WHAT THE TASK ASKS → Using the entries below, show all lines with the string "News".

===============

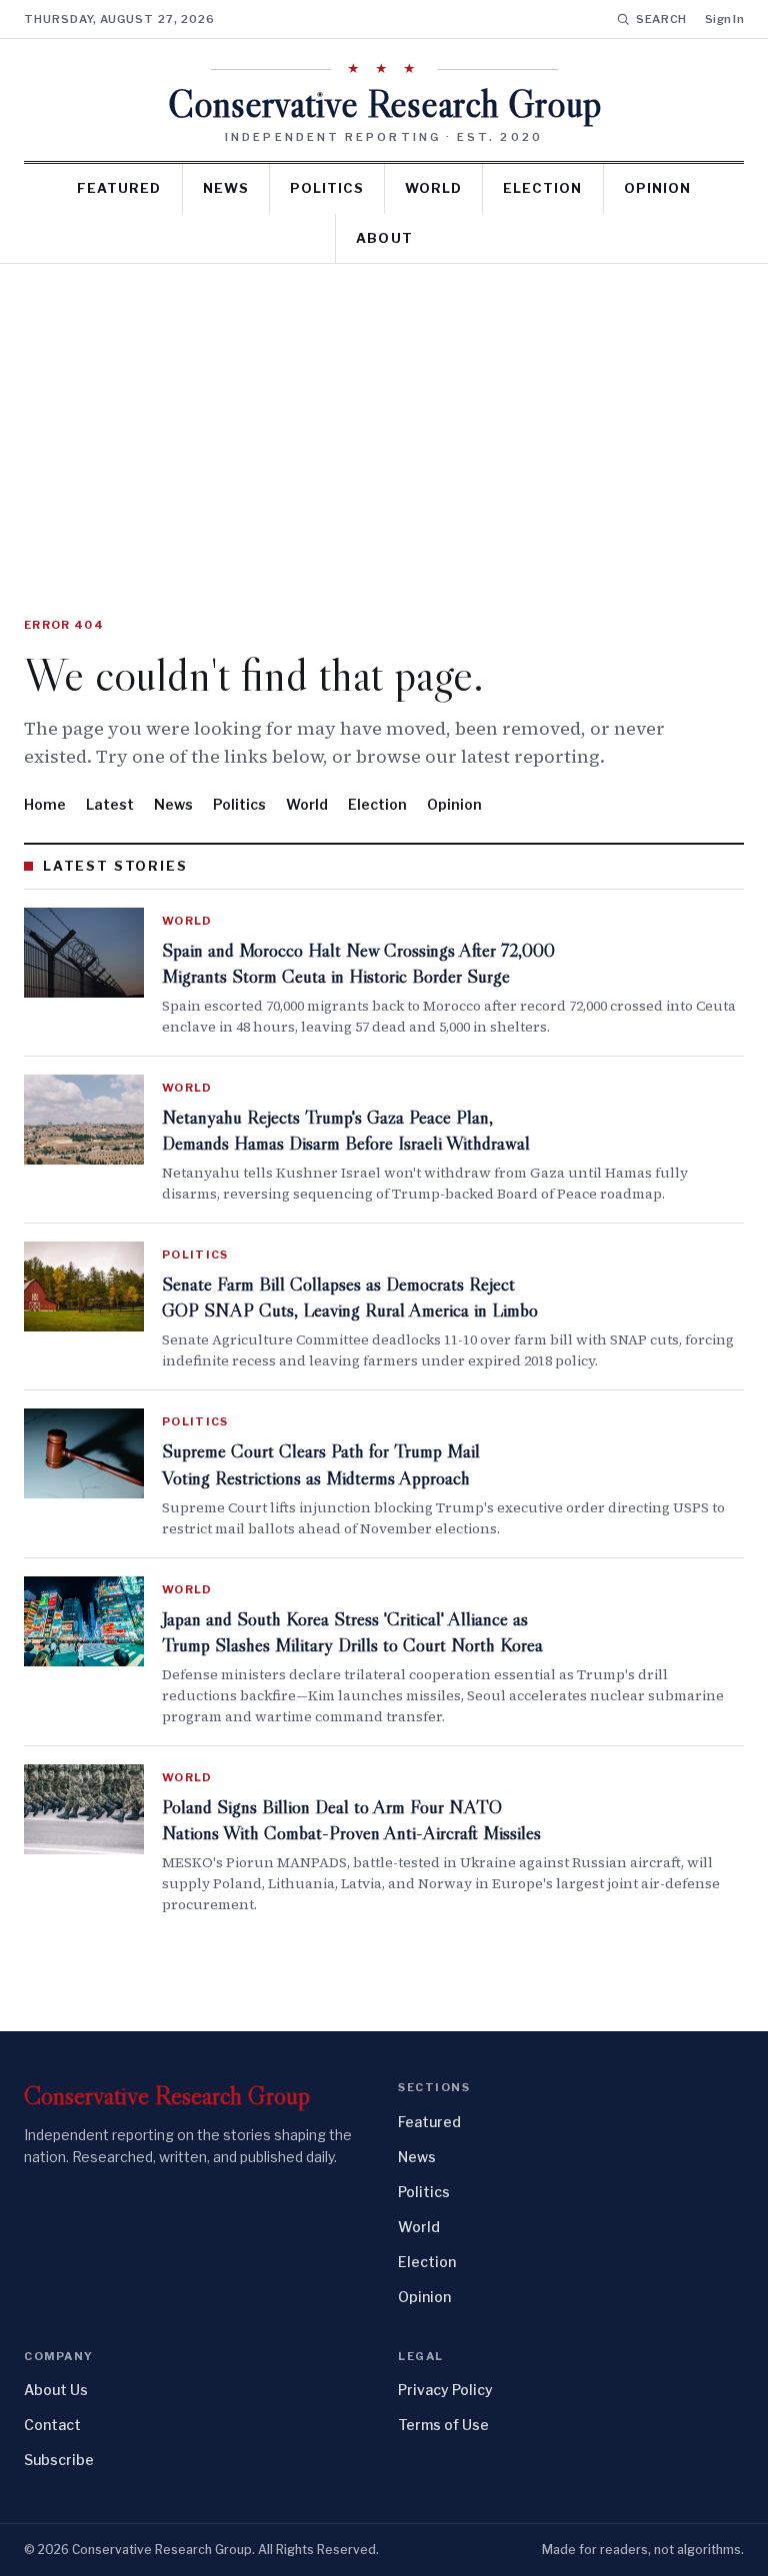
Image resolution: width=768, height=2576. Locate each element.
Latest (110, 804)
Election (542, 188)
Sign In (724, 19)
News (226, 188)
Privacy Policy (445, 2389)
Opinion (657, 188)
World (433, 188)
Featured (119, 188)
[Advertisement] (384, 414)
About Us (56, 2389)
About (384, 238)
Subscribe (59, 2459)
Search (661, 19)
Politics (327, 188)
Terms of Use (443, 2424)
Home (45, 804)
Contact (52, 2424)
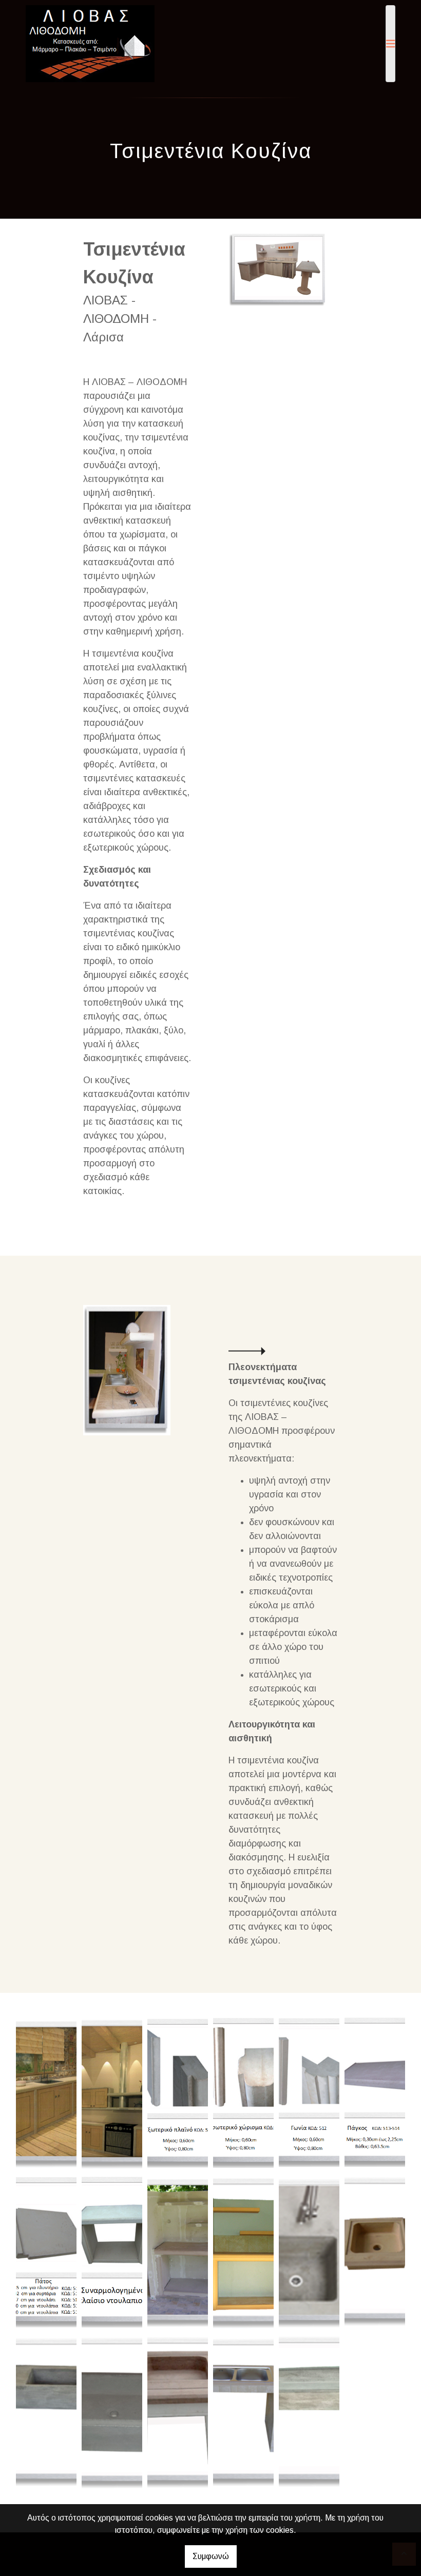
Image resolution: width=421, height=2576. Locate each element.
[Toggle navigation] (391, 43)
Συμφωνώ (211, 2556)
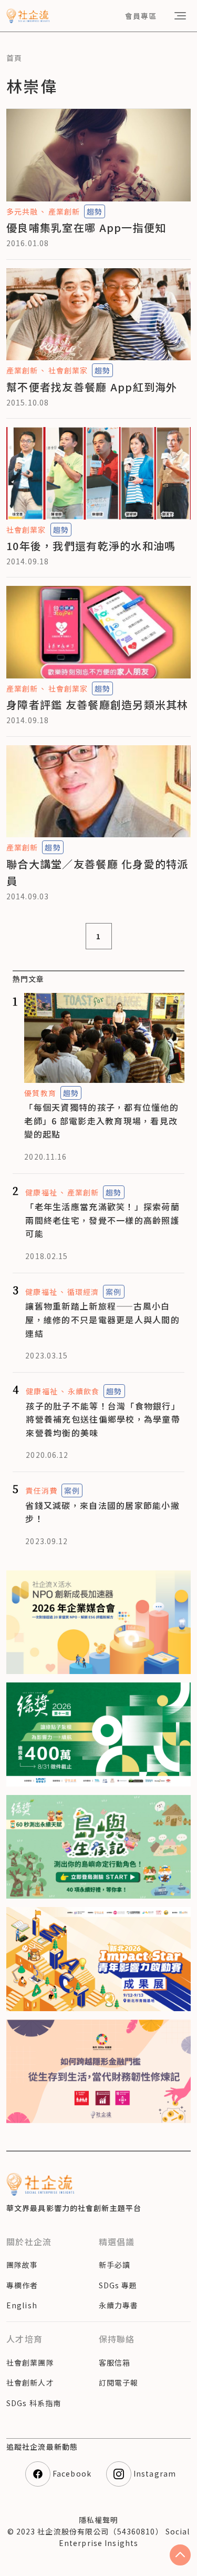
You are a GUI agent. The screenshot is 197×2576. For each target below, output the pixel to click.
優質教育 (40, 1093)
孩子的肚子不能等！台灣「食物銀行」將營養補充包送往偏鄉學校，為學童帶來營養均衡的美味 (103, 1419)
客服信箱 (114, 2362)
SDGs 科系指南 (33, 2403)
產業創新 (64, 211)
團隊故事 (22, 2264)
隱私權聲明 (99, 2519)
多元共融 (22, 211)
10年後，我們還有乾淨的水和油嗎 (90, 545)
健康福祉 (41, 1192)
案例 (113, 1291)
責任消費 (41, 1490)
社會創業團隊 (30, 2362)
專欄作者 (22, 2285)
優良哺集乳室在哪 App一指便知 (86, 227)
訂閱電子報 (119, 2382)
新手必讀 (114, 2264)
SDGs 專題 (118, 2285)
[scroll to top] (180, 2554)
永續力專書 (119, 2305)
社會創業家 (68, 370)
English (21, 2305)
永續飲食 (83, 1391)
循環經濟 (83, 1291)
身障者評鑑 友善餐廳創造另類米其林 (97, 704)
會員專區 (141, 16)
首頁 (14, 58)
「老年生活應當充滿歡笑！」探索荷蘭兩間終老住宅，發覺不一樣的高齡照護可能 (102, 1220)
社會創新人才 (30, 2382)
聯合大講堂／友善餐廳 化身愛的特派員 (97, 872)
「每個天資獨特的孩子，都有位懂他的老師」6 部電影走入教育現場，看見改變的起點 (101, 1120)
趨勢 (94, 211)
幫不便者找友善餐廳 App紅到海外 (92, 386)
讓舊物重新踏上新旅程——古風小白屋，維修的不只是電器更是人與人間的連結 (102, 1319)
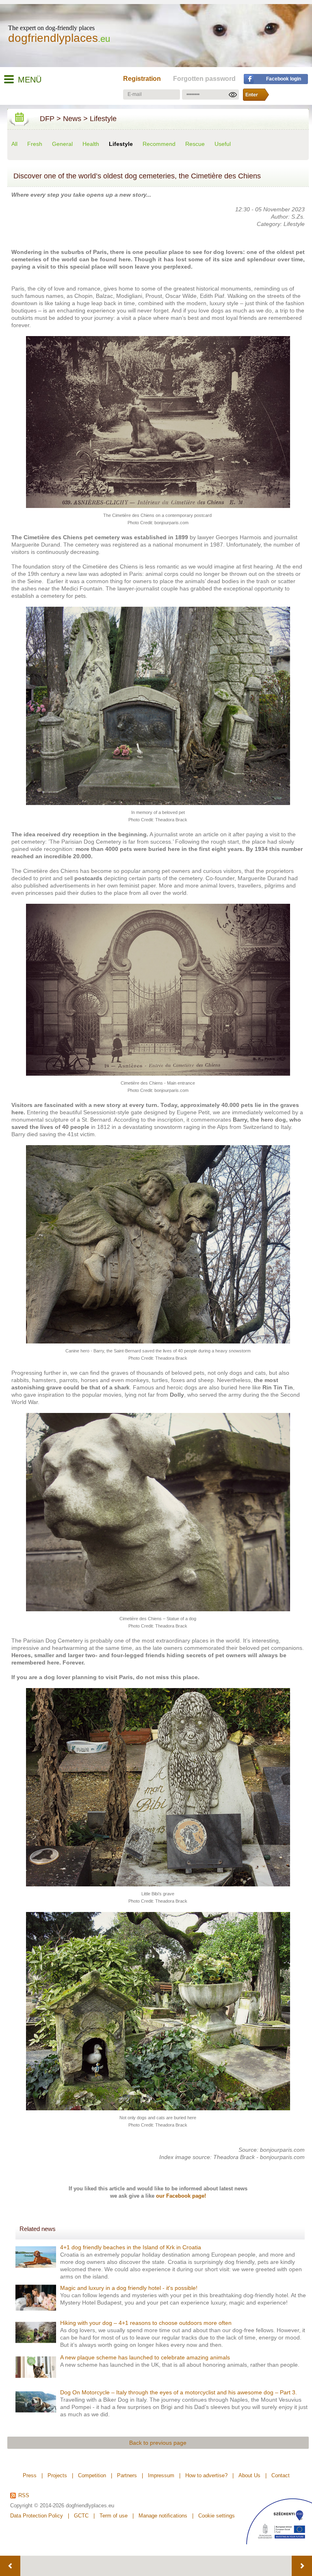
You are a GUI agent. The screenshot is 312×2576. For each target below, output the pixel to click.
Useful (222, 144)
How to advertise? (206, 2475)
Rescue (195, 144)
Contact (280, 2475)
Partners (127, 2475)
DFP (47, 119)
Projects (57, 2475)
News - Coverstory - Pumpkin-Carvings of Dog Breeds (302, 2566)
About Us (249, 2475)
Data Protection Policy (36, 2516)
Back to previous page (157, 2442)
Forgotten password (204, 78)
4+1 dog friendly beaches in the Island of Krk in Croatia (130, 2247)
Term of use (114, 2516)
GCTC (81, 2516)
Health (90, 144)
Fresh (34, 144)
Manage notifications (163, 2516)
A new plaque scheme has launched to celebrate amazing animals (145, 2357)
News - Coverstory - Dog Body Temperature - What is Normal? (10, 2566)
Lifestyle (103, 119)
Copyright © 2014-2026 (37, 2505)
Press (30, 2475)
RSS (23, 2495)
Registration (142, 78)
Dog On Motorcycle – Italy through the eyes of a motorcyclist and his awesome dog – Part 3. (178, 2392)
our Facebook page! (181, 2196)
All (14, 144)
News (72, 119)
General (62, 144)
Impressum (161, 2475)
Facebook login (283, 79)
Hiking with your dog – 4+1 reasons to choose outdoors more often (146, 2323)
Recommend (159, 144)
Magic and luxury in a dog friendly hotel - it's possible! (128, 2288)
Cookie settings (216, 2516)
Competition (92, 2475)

===============

OUTPUT OF THE TASK →
News (226, 188)
News - Coverstory - Pumpkin-Carvings of Dog Breeds (302, 2566)
News - Coverstory - Dog Body Temperature - What is Normal? (10, 2566)
News (72, 119)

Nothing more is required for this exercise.